A segunda-feira, 3 de novembro, começou com expectativa e terminou com emoção. Uma comitiva com cerca de 20 lideranças do Norte gaúcho desembarcou em Brasília levando na bagagem mais do que malas, levava um sonho de meio século: ver o asfaltamento da BR-153, a Transbrasiliana, finalmente sair do papel no trecho entre Erechim e Passo Fundo (68,4 km).
O grupo carregava também um dossiê robusto, chancelado por mais de 100 entidades da região, e do estado, que resgatava a história da rodovia e pedia à Bancada Gaúcha que escolhesse a obra como demanda prioritária no orçamento da União para 2026.
Um documento técnico e emocional, que traduzia em dados e sentimentos o que o asfalto representa: dignidade, desenvolvimento e futuro.

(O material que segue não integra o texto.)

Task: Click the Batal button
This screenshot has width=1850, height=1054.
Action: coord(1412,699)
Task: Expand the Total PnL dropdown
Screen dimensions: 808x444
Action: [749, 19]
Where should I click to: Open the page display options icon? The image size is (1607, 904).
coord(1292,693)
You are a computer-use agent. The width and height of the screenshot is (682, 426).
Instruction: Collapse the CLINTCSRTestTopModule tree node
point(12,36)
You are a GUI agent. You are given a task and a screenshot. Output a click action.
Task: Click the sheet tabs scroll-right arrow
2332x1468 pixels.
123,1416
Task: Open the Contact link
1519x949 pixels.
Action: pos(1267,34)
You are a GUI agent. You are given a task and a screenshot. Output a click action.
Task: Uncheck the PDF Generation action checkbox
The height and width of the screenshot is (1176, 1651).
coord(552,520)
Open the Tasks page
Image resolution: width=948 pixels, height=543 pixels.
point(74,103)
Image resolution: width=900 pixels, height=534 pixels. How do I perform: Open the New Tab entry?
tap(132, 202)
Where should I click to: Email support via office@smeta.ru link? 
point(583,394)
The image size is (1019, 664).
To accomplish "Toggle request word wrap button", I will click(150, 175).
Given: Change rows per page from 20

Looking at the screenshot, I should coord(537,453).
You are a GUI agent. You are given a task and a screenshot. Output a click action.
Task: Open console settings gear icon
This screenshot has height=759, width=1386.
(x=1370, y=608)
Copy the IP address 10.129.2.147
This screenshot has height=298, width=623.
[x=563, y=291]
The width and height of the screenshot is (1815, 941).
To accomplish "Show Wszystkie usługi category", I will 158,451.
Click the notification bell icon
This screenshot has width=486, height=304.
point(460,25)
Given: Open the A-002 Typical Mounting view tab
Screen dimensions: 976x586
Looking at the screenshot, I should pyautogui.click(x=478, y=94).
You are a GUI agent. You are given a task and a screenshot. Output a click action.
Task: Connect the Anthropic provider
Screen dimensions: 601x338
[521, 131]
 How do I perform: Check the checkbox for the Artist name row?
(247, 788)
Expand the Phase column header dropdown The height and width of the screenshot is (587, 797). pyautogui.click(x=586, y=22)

Da descrença à mobilização
Nos dias que antecederam o grande dia, o Jornal Bom Dia percorreu o mesmo caminho da comitiva — ouvindo 28 parlamentares e antecipando o debate. O objetivo era claro: colocar a BR-153 no centro das decisões políticas e transformar promessas antigas em compromisso real.
Dia intenso
A terça-feira, 4, foi intensa. Os representantes da região se dividiram em grupos e visitaram os gabinetes dos 31 deputados federais e três senadores gaúchos. Foram horas de conversas, explicações, apelos e esperança. Cada visita era uma aposta, cada olhar uma tentativa de sensibilização.
“Foi um dia extenuante, mas gratificante”
“Onde íamos, diziam que éramos os mais organizados. Foi um dia extenuante, mas gratificante. Estamos aqui em nome de uma região inteira que acredita e luta por essa obra”, relatou de Brasília Jackson Arpini, membro do Comitê Pró-BR 153, responsável pela elaboração do dossiê.
“É uma vitória coletiva”
O prefeito de Erechim, Paulo Polis, também integrou a comitiva: “Foi um movimento muito representativo. Não paramos das 8h às 17h, pedindo voto por voto. Foi pressão o tempo todo, mas conseguimos. É uma vitória coletiva”, afirmou.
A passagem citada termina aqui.